(Stored data)

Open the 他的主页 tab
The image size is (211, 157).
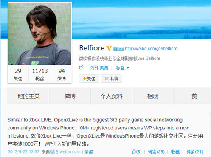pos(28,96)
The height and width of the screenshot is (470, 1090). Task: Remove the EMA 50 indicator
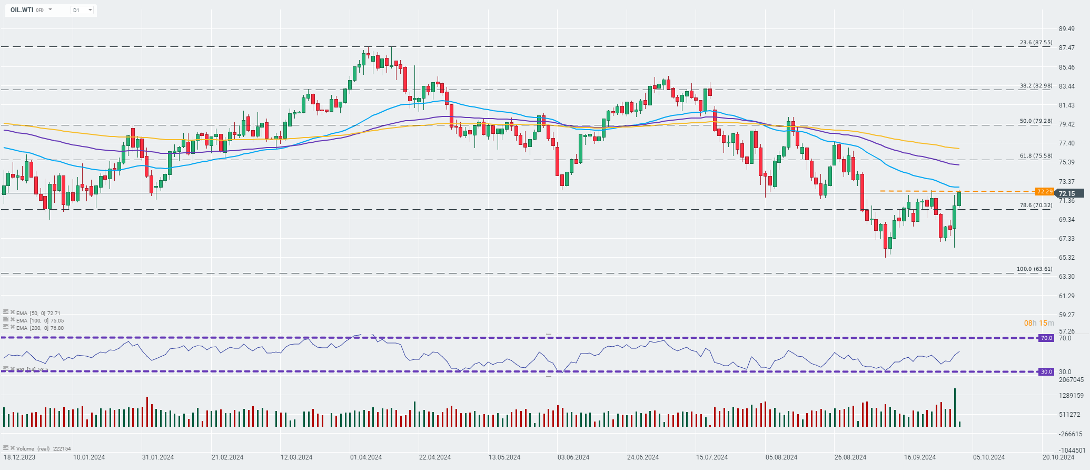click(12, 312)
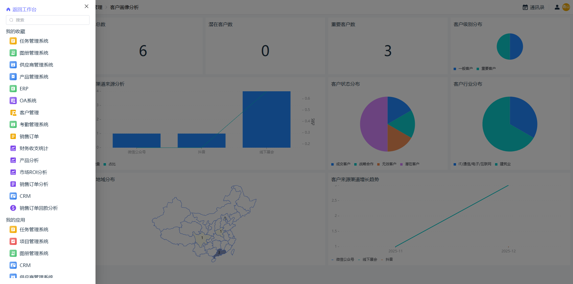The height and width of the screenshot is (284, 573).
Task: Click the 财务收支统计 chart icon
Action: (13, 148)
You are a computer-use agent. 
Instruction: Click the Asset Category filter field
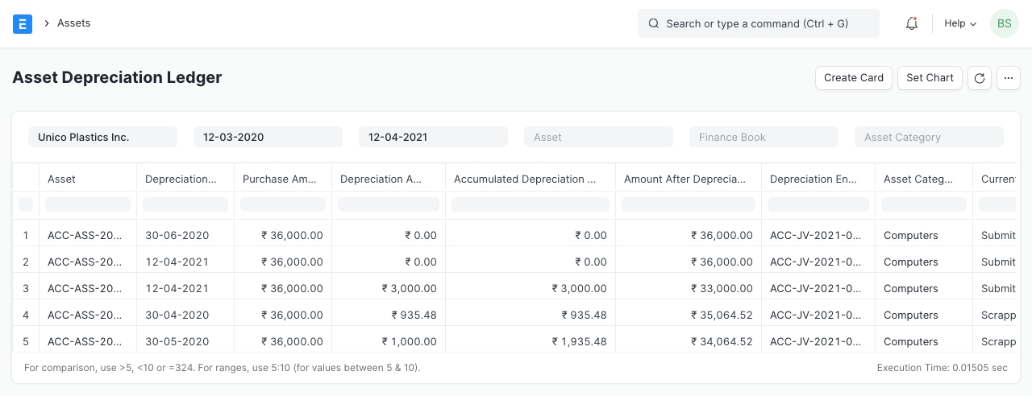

* _WHAT TO PRODUCE_
What is needed is an exact copy of all the records, minus any pictures.

* _TASK RESPONSE_
Open the 他的主页 tab
The image size is (211, 157).
pos(28,96)
The height and width of the screenshot is (470, 1090). Task: Remove the EMA 50 indicator
click(12, 312)
The height and width of the screenshot is (284, 573).
Task: Click the 财务收支统计 chart icon
Action: (13, 148)
You are a computer-use agent. 
Instruction: Click the Asset Category filter field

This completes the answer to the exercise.